The three-bedroom house entered the vacation market in 2008 with some fanfare. A story in the Seattle Times, written by islander Kathryn True, was headlined “The Belle of the bay,” and a story in Cascade PBS (formerly Crosscut), written by islander Dan Chasan, called it “an idyllic Vashon escape.”

Online reviewers gushed. “A great place to get away from the rush of modern life and just breathe,” wrote a guest in 2020.

Ott-Rocheford said she was shocked when she learned last November that it appeared the park district’s use of the house was out of compliance. In meeting minutes from Nov. 14, 2023, she told her board: “I have spent hours poring over every document, and I cannot come up with anything that says RCO is wrong.”

Since then, Ott-Rocheford said, she discovered that the particular grant used to buy the property in 1994 — a grant specifically targeted for wildlife and habitat protection — carried a requirement that all structures had to be removed or demolished within three years unless the agency could show that the structure supported its programming for the site.

Over the past several months, Ott-Rocheford said, “we’ve gone round and round about what an acceptable use might be.” Should they tear down the house? Could they funnel the grant money towards another project? Could they start a new kind of program there, using the property to house researchers or interns working for the land trust or other groups?

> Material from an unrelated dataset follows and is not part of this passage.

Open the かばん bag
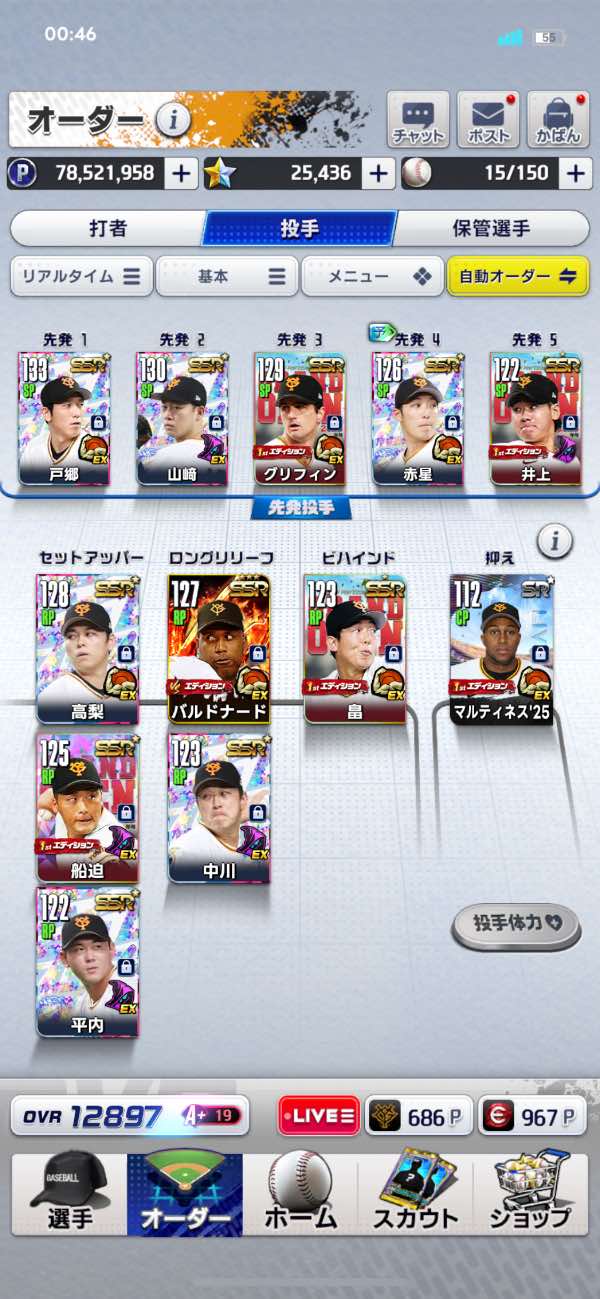The image size is (600, 1299). point(558,120)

The commissioners decided a caretaker made the most sense — they already have experience with a caretaker arrangement at Point Robinson, another park district property — and in July the park district submitted an “allowable use request” to the RCO. A caretaker, the park district said in its application, “will daily open and close the gates to the parking lot and the property …; walk the trails to pick up litter, and ensure the property is free of overnight campers.” On Aug. 1, RCO approved the park district’s request.

In June, the park district removed the Belle Baldwin house from its website and vacation rental platforms. Asked why they didn’t notify the community that the house was no longer available, commissioners said they were waiting until the situation was more fully resolved.

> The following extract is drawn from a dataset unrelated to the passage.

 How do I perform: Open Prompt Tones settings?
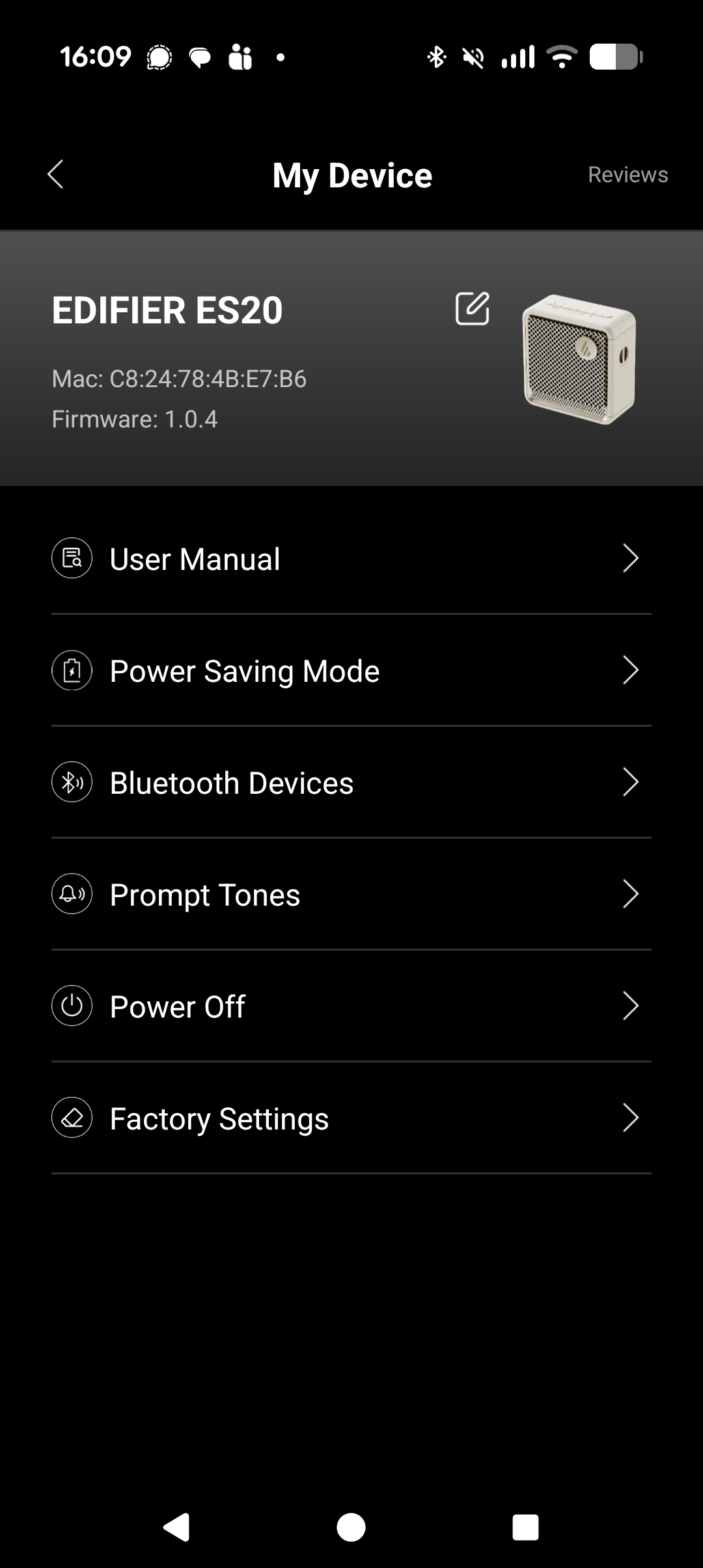(x=352, y=895)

“Our meetings are open. Our minutes are posted. We don’t have a huge marketing arm,” added Sarah George, who chairs the board. “There’s an awful lot happening. We’re doing the best we can.”

As for the decision to move forward with a tenant selected by Vashon HouseHold, commissioners said they see it as the best possible outcome for a beloved property.

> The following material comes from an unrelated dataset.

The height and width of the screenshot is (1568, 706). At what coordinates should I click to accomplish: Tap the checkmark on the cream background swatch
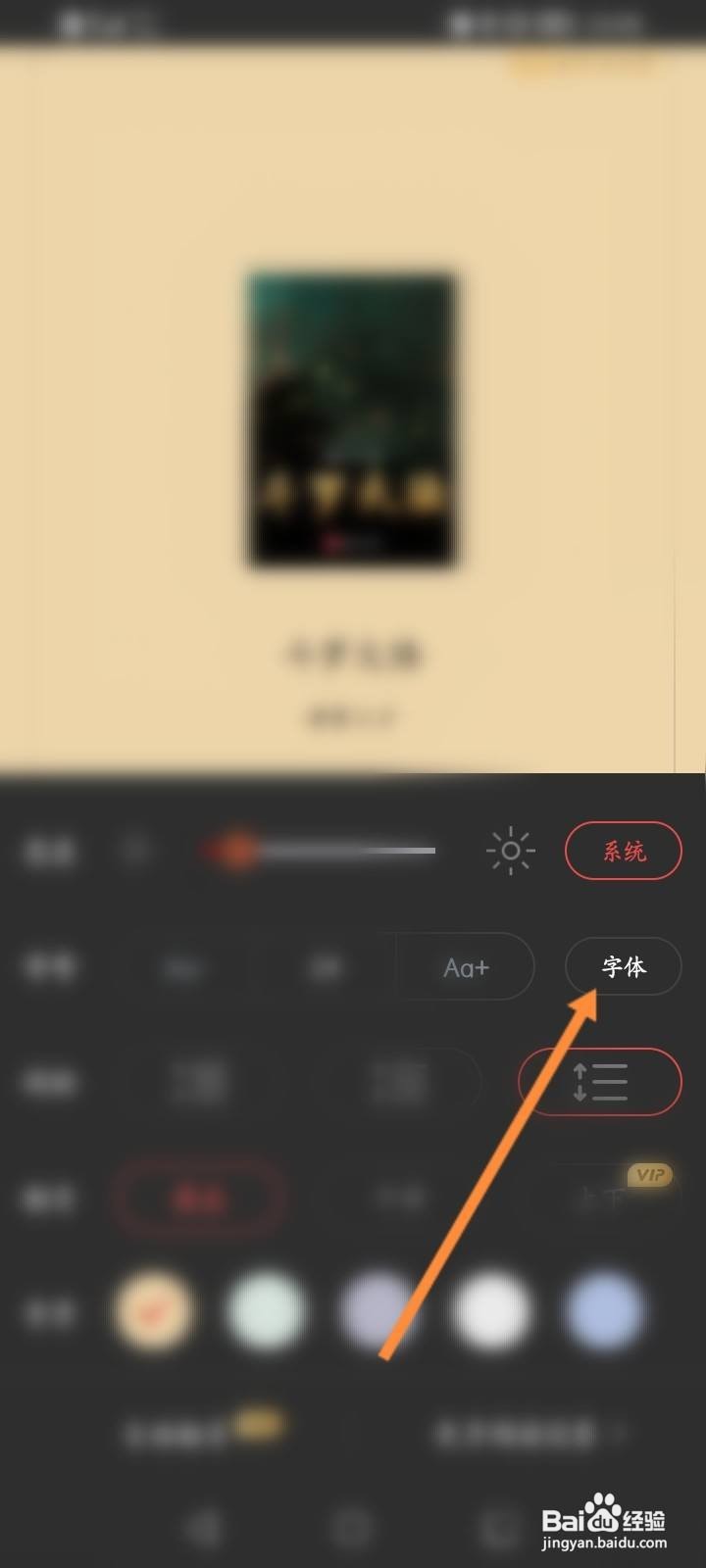154,1310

“In a very small way, we’re adding to the stock of affordable housing on the island,” said Hans Van Dusen, another commissioner.

Few islanders actually stayed at the Belle Baldwin house, he noted. It was largely a resource for off-islanders: “I think every board has wrestled with why we’re in the vacation house business. It’s not our core mission.”

Jason Johnson, Vashon HouseHold’s executive director, said his board will decide later this month whether to develop an agreement with the park district and move forward on seeking a tenant. The Home Share Program — which matches tenants with landlords who have certain requests or needs — makes sense in this situation, he said. “This seems to lend itself well to that program,” he said.

“I believe that someone’s income or fiscal reality shouldn’t eliminate them from living in a beautiful, unique, or special place,” he added. “It’s an incredible opportunity for us to increase the availability of affordable housing on Vashon. And it’s also an incredible opportunity for someone who otherwise wouldn’t have this opportunity to live right on the water.”

George, the park district’s chair, agreed. “What’s the most good we can do in this situation? I think this is a positive way to move forward.”

What it means for visitors to Fern Cove is not yet clear, commissioners added. The trails and beach that make up the preserve will still be accessible, but the house itself will likely be off-limits. Van Dusen, though, said he hopes a picnic table can be perched at the end of the grassy lawn or nearby on the beach, affording views of the historic home.

“I want to maintain the public’s access to the property, even if there’s a caretaker there,” he said.

Leslie Brown is a former editor of The Beachcomber.